[imagesource: Wikimedia Commons]
The only place that mad truly thrives is in war.
Lieutenant-Colonel David Stirling, a legend from the Second World War and founder of the Special Air Service (SAS), is a case in point.
He often became bored and then made up extreme wartime adventures for himself – ones that often ended badly, not that it ever thwarted Stirling who merely shrugged it off and carried on.
Once, while bored in Cairo during WWII, he jumped out of a plane sans proper training or a helmet, ripped his parachute on the way down, and hit the ground so hard that he was temporarily blinded and paralysed.
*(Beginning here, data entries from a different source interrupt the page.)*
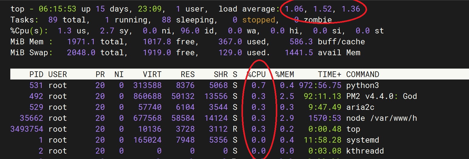Image resolution: width=469 pixels, height=159 pixels.
Task: Click the TIME+ column header
Action: click(329, 74)
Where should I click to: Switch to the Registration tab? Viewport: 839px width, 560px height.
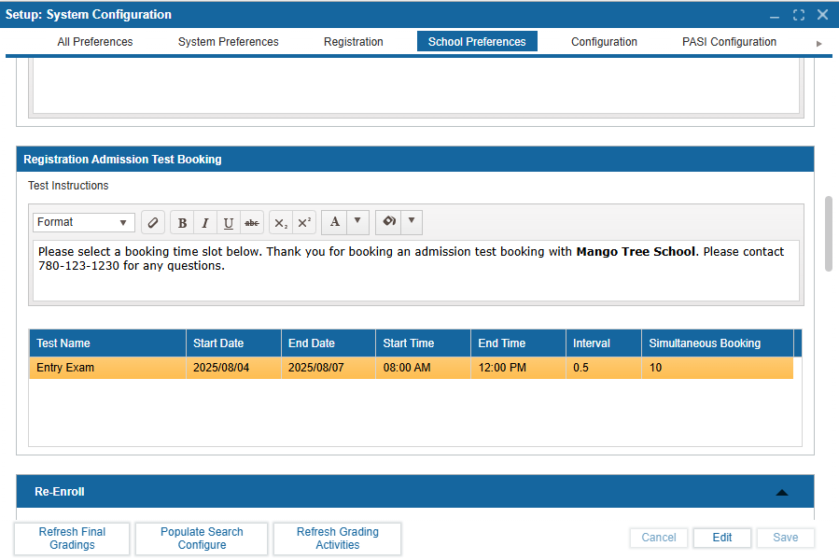354,42
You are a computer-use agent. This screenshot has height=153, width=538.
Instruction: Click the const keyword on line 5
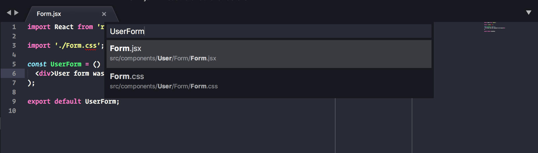coord(37,64)
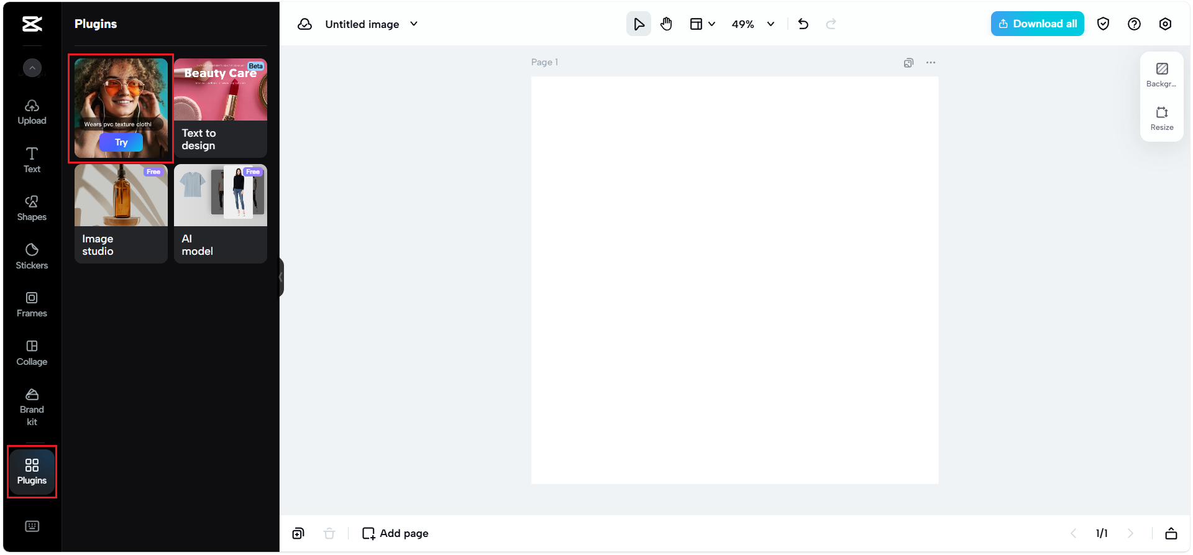Open the Brand kit panel
The height and width of the screenshot is (555, 1193).
tap(32, 407)
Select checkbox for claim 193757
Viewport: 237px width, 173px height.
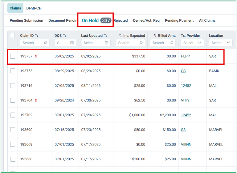click(x=13, y=56)
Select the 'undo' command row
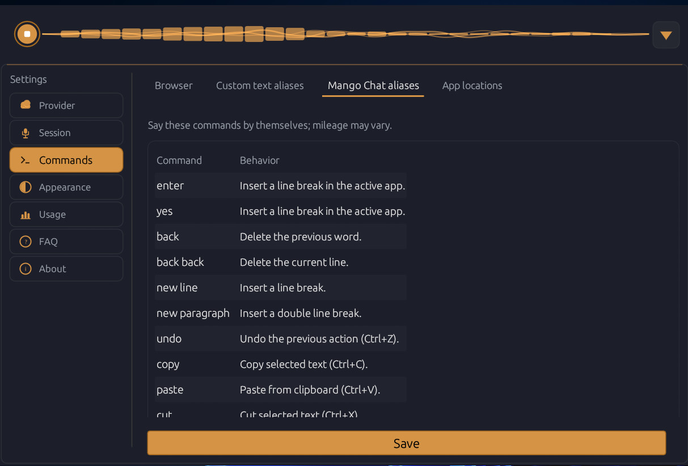This screenshot has width=688, height=466. pos(280,338)

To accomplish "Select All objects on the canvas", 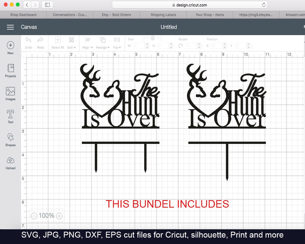I will 58,42.
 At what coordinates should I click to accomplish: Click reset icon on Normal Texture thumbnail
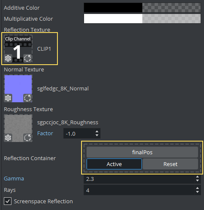click(x=27, y=98)
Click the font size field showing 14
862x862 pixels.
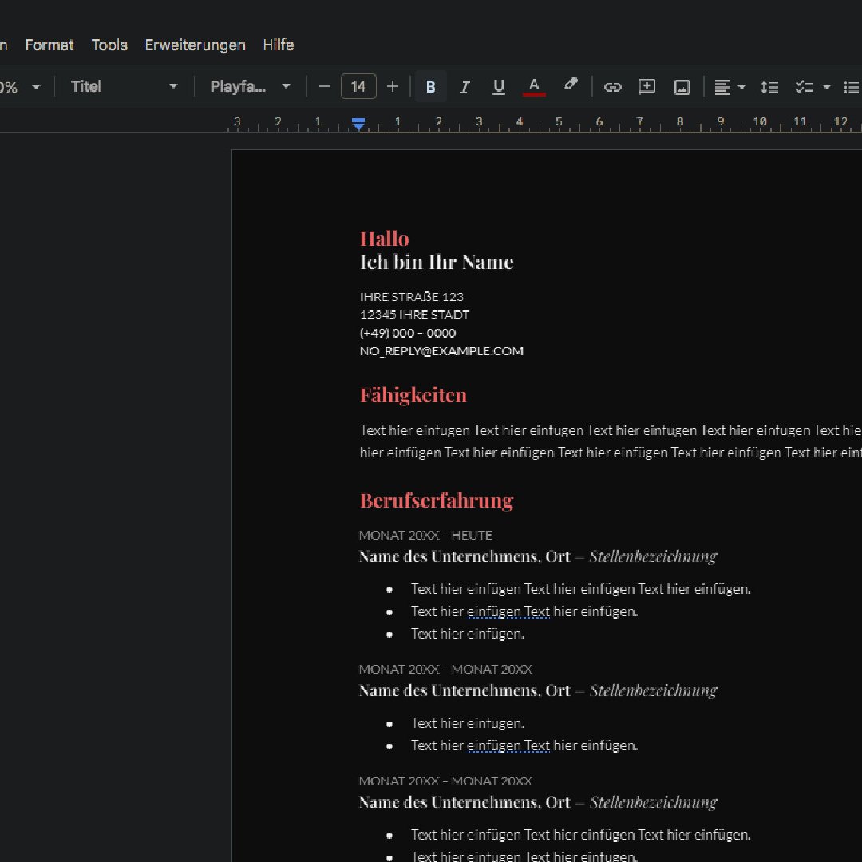click(x=358, y=87)
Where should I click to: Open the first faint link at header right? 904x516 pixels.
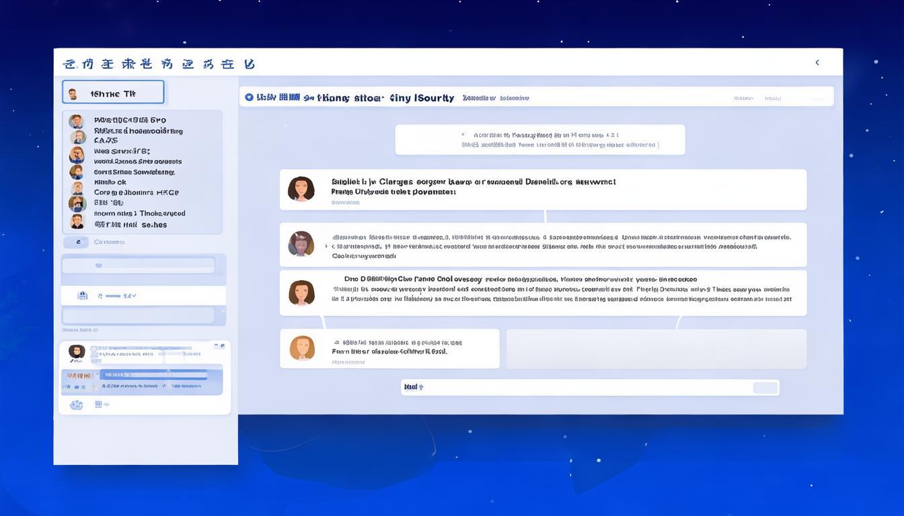(x=743, y=98)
Then, while still on crutches from that accident, he snuck into the British Middle East HQ to ultimately put a proposal directly into the hands of the generals – the proposal that ultimately founded the SAS.
“I had to use my crutches as a kind of ladder to get over the wire when the guards weren’t looking,” Stirling recalled of that one-man mission.
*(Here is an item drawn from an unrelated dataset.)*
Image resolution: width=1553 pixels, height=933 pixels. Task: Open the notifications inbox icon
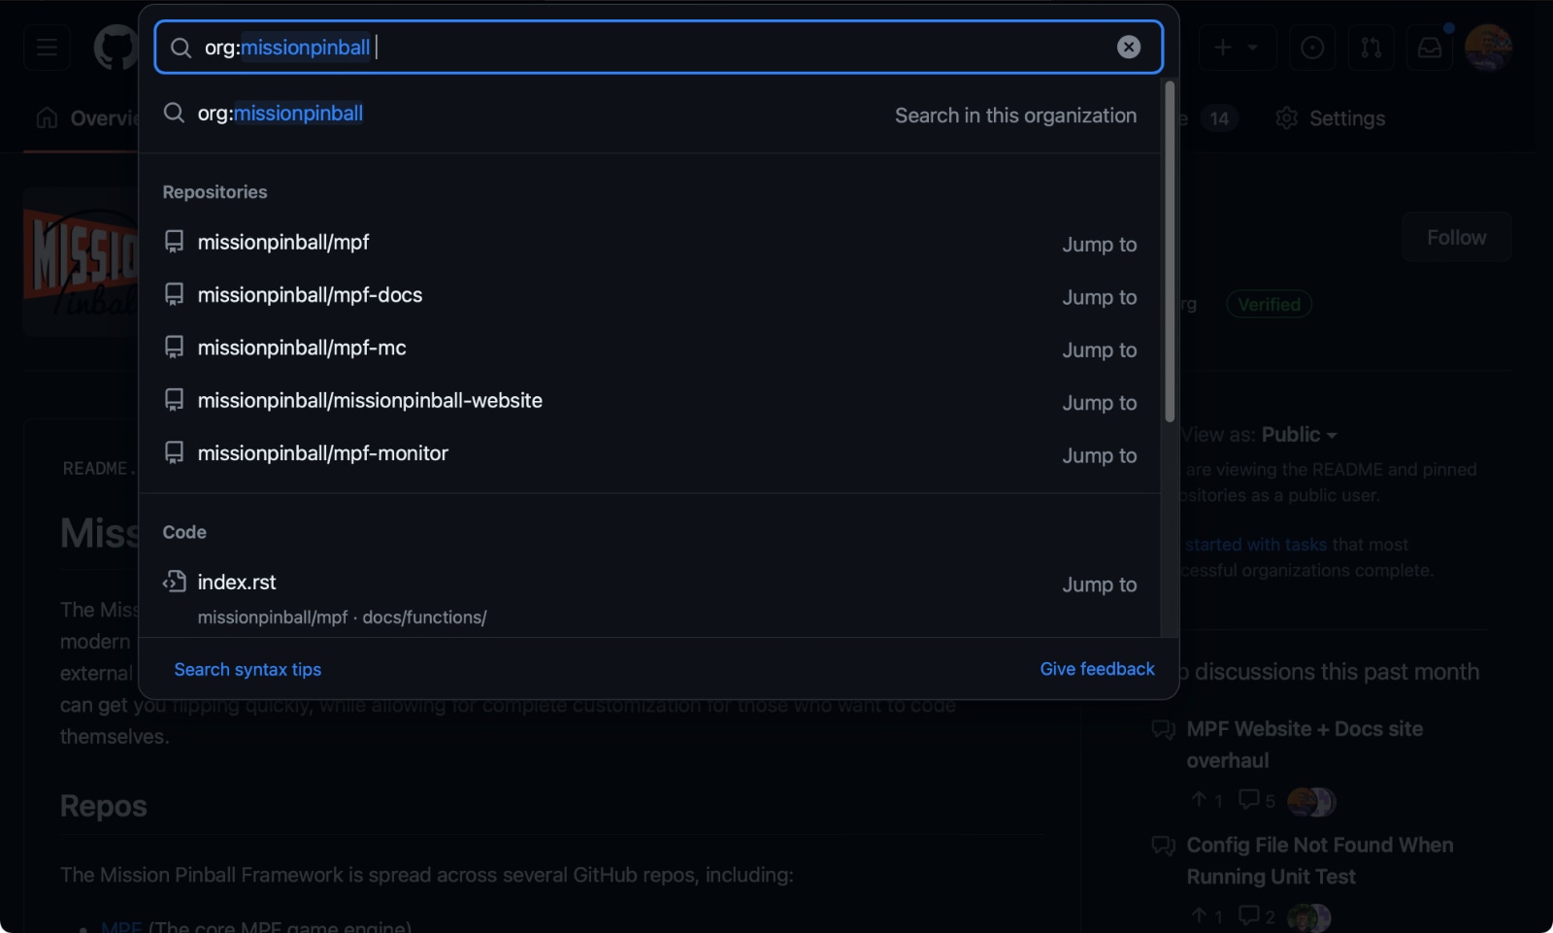pyautogui.click(x=1429, y=48)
He went on to become the commander of the original SAS, carrying out sabotage missions and destroying scores of enemy aircraft, fuel tankers, trucks, communications, and anything else to support larger operations in North Africa and disrupt enemy supply lines.
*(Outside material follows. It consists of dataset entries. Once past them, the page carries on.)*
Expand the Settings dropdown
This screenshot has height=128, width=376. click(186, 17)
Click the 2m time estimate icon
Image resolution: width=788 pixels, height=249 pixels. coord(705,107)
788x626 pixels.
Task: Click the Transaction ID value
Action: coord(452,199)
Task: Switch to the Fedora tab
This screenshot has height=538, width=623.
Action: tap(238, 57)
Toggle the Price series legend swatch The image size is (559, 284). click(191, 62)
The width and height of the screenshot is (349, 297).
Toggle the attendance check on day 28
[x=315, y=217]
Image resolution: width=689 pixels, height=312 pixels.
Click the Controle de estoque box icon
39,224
As The Telegraph notes “the legend of Stirling’s SAS is the stuff of swashbuckling adventure”:
…daring, not-for-the-faint-hearted raids achieved with swagger, bravado, and straight-up blagging their way through enemy checkpoints. British tabloids would give Stirling the nickname “the Phantom Major”.
Captured in January 1943, Stirling spent the remainder of the war escaping POW camps and was finally sent to Colditz. His story, and the formation of the SAS, is told in the BBC’s new series, SAS Rogue Heroes, from Peaky Blinders creator Stephen Knight.
Ben Macintyre described Stirling as “one of those people who thrive in war, having failed at peace” in the book that inspired the series.
According to the assessment of Field Marshal Bernard Montgomery, Stirling was “quite, quite mad”, conceding eventually that “in war there is often a place for mad people”.
Stirling somewhat said it himself:
“I’m not arrogant. But I think one of the reasons that the SAS concept has survived longer perhaps than might be expected is because of the fact that it was forged in hell, forged behind the lines and with the running battle with Middle East HQ. That forced me all the time to be a step ahead.”
Going from being an eccentric Scottish aristocrat to an artist in Paris to a cowboy in America to one of the most unorthodox, undisciplined, “hare-brained derring-do” soldiers in the British forces, Stirling certainly lived life hard:
Meeting Jock Lewes, Stirling agreed to take part in an experimental parachute jump in the desert. “Partly for fun, partly because it would be useful to know how to do it.” This was the fateful jump that left him temporarily paralysed. “I was a bit unlucky,” said Stirling, interviewed in Gordon Stevens’ book, The Originals.
During his recovery from this, Stirling refined the SAS proposal. But typical to Sterling, the proposal lacked the battlefield etiquette needed to convince the army’s equivalent of middle management, so that’s what prompted Stirling to go straight to the British Middle East HQ in Cairo.
There are other versions of this story that don’t exactly put Stirling slap-bang in the centre. All in all, though, as Macintyre wrote, “the SAS came into being, in part, because its founder would not take no for an answer”.
Other characters that bolstered Stirling’s legend included Jock Lewes, who created the Lewes bomb (easy-to-carry explosives that weighed just one pound each) and Paddy Mane, who took command after Stirling was captured.
Described as “a gentleman obsessed by the pleasures of chance”, Sterling was a gambler off and on the field, a quirk that ended up putting his men at risk and in death’s hands.
For example, the Operation Squatter mission, which took place on the night of November 17, 1941, included fifty-five men with parachutes and Lewes bombs ready to attack five airfields.
Despite a hellacious desert storm approaching, Stirling pressed on. Some of his men broke their necks or back, while others were captured and some were never seen again. Of the 55 men who jumped, only 21 returned.
Then there was the matter of his driving, which Fitzroy Maclean said was “the most dangerous thing in World War Two”:
In May 1942, he drove the car straight into occupied Benghazi, in Libya, bold as brass, talking his way through an Italian checkpoint and outmanoeuvring German cars. A planned attack on the Benghazi harbour was a comical disaster, including two punctured dinghies, almost blowing up the Blitz Buggy themselves, and Italian soldiers who accidentally tagged along, believing they were part of a drill.
Days after this Benghazi farce, Stirling crashed the Blitz Buggy, crushing the vertebrae of Randolph Churchill, son of Winston Churchill, and killing Arthur Merton, a war reporter. Stirling never spoke of this incident, according to Macintyre.
Plagued by migraines and painful desert sores, these adventures took their toll and Stirling was eventually captured by the German army in 1943. After some escaping and recapturing, he was then transferred to Colditz.
Even after the war, Stirling carried on with his wild adventures, passing away in 1990 at the age of 74.